Under new COVID-19 management policies, children who are feeling unwell for any reason (COVID-19 or otherwise) must be brought to a “Wellness Room” where they will wait with a teacher until their parents can pick them up. Parents are supposed to do a wellness check at home and not send their child back if they display any symptoms of COVID-19. 500 nurses have been deployed by the government to all Ontario schools. At a press conference, Dr. Barbara Yaffe stated “if there is an outbreak, the cohort will be sent home and tested, not the whole class or school”. However, Ford contradicted her saying “if there is an outbreak anywhere, I’ll close the school in 10 seconds”.

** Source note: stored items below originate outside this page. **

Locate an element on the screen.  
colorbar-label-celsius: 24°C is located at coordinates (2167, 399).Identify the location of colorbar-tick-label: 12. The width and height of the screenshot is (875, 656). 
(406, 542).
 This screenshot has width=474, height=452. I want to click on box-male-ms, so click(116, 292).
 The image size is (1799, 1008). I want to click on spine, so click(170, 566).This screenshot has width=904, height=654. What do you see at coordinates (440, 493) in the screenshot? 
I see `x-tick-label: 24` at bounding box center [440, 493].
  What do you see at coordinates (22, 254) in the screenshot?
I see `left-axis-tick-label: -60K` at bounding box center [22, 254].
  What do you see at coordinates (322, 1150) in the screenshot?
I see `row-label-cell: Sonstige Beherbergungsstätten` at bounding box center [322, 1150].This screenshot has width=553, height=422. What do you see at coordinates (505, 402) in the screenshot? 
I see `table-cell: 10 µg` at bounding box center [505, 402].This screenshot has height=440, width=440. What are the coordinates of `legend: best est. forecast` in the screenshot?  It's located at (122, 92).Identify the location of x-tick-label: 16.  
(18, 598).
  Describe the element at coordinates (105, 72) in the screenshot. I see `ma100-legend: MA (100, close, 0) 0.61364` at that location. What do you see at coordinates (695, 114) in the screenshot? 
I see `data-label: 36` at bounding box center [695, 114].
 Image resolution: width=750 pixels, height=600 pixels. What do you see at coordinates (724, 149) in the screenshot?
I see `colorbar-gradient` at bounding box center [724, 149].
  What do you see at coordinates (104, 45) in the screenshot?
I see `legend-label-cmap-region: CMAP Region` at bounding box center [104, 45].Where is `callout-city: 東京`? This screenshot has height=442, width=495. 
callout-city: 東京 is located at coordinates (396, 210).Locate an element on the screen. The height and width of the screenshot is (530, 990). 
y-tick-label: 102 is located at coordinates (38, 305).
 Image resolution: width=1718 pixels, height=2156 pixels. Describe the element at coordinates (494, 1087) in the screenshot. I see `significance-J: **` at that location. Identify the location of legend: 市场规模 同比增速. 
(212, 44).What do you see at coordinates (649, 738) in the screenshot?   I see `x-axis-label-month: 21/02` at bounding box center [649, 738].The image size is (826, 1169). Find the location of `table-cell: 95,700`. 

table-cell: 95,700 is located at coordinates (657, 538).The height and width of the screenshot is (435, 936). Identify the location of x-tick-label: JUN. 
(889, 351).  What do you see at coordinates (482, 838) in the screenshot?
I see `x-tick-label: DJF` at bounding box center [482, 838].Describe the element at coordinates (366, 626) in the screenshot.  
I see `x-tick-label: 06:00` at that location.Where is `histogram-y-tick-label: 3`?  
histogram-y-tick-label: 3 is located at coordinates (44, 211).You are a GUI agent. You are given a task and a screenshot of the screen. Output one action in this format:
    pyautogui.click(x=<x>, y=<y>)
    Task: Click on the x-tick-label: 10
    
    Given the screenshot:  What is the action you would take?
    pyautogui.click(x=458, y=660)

Leche claims to have given “very clear guidance” to school bus companies, but drivers, many of them seniors, may still be concerned. One bus holds 70 or more kids, or three classes, meaning different cohorts will be merged together with no physical distancing. As of writing this article, the government has allocated 30 million dollars for “bus hygiene” as opposed to more drivers and buses to enforce physical distancing measures.

As the pandemic continues some parents may have to return to work, meaning their kids will have to be in school. Teachers, the nation’s babysitters, are developing innovative ways to teach while trying to keep themselves and their pupils safe. They are throwing themselves into the greatest challenge of their careers like their lives depend on it – and probably do.